Out of some 3.2 million Israelis vaccinated with a third COVID-19 shot, just 19 reported more serious side effects, the ministry said, adding that some are still being examined by experts to determine the connection between the side effects and the vaccine.
Separately, the ministry released data on reported cases of myocarditis, an inflammation of the heart muscle, among those aged 12-15 who had been administered their first and second COVID-19 vaccine dose.
The ministry said myocarditis was seen at an “insignificant rate.”
One case was reported out of the 331,538 children vaccinated with one vaccine dose. The boy was identified with the inflammation five days after receiving the shot, according to the ministry data.
And among the 255,444 children vaccinated with two doses, 11 cases of myocarditis were reported. Ten of them were male, and one was female. They were identified with the rare condition 3-5 days after receiving the shot, the ministry said.

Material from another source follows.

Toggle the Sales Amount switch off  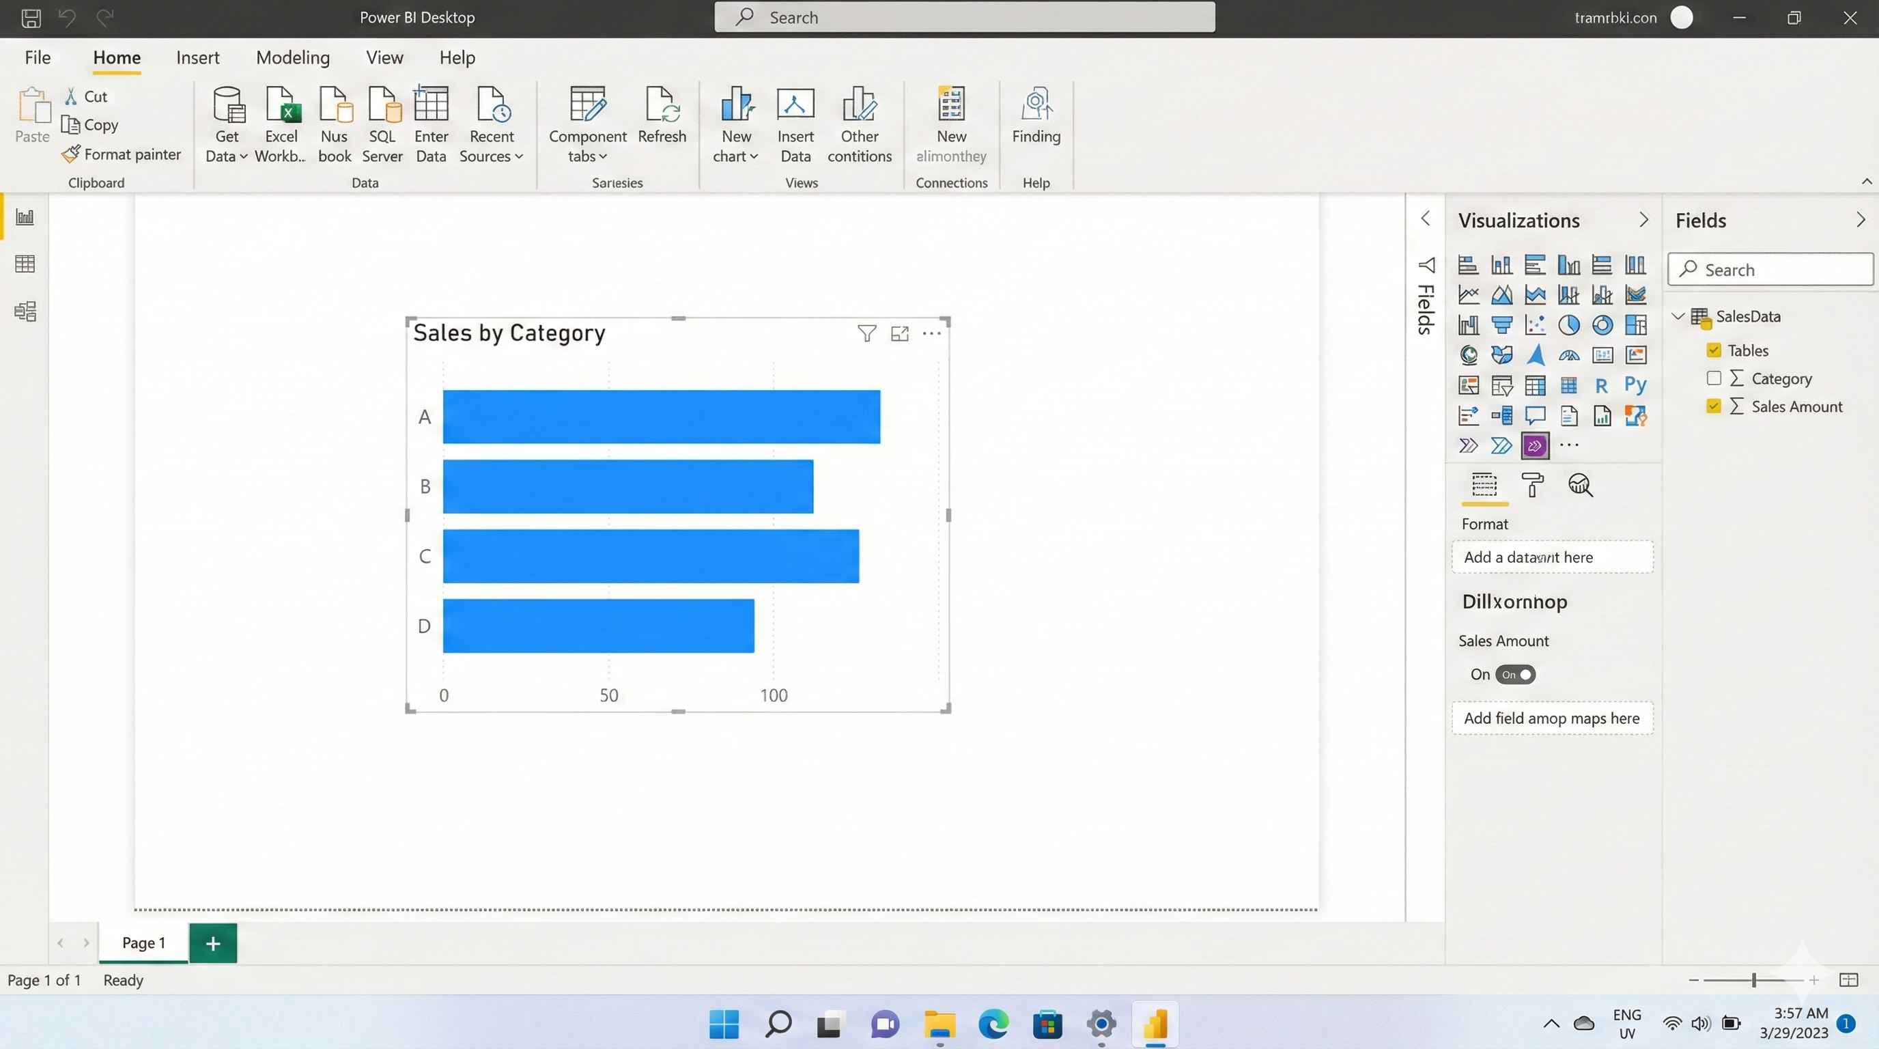(1516, 674)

The ministry said that all 12 were released from hospital care to be treated at home, and the condition itself went away shortly after.
It added that the chances of suffering from myocarditis are less likely in older age groups, and nearly negligible among females.
The chances of the rare condition were significantly higher for someone infected with the coronavirus in comparison to developing it as a result of the vaccine, the ministry said.
The Health Ministry said that despite its efforts to collect data on the vaccine side effects, it was likely there was a significant under-reporting of milder cases, which did not require any medical attention.